START Exercise inputs

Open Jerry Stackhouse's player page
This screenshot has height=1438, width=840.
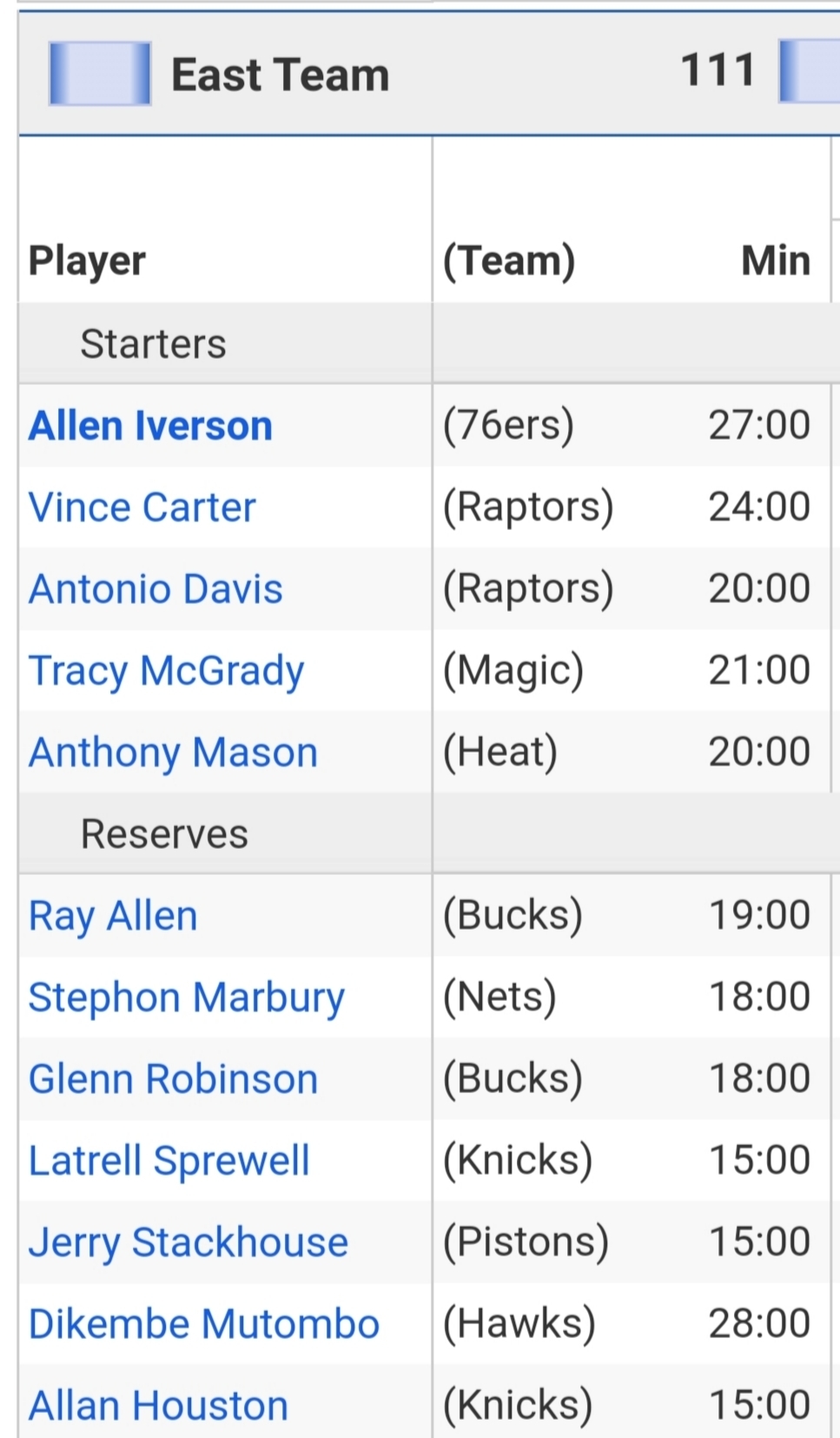[188, 1243]
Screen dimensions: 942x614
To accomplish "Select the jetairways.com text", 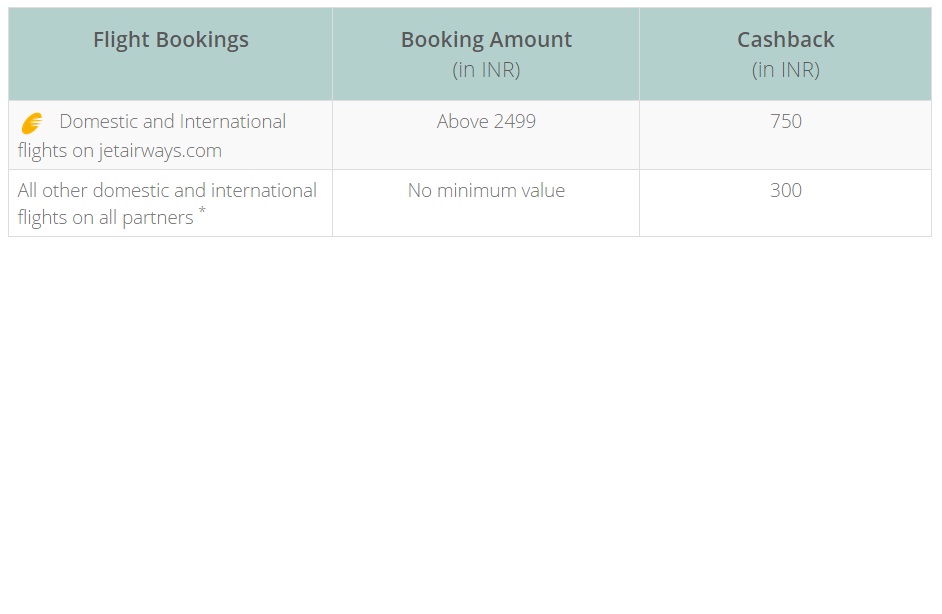I will click(160, 151).
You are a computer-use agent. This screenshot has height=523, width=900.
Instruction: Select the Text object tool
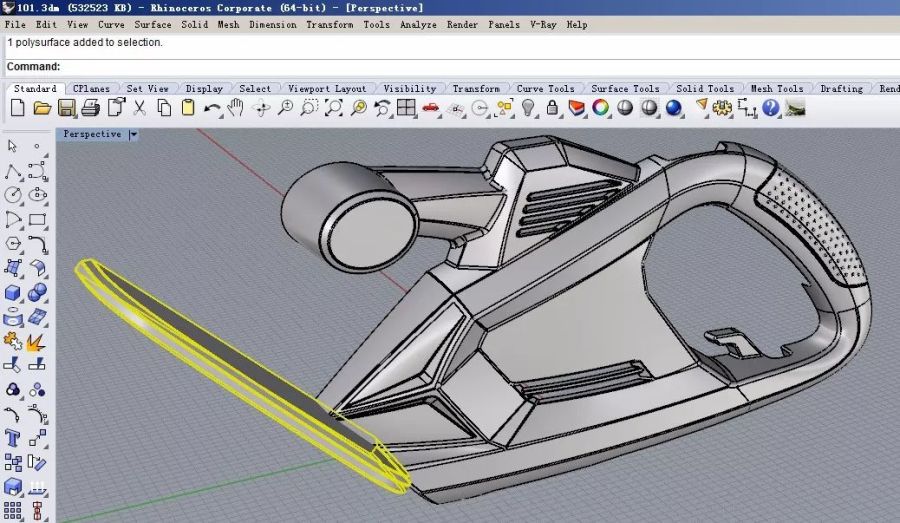pyautogui.click(x=14, y=439)
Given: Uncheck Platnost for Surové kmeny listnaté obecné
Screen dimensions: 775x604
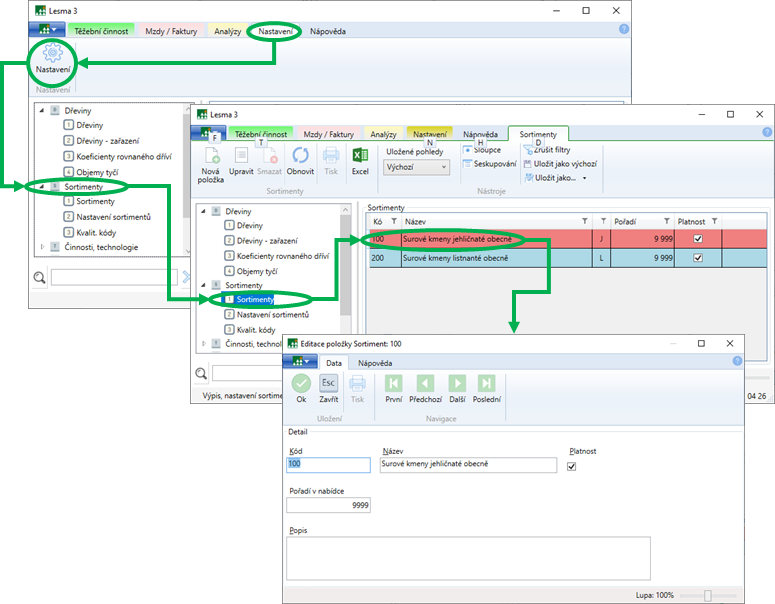Looking at the screenshot, I should pos(698,258).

END Exercise inputs

_Work to be completed_.
Exclude every picture, then return precisely the lines that run from the line containing "Instruction: Select the Text object tool" through the end of the entries above.

_Expected answer_.
Instruction: Select the Text object tool
pyautogui.click(x=14, y=439)
Given: Uncheck Platnost for Surové kmeny listnaté obecné
Screen dimensions: 775x604
Looking at the screenshot, I should pos(698,258).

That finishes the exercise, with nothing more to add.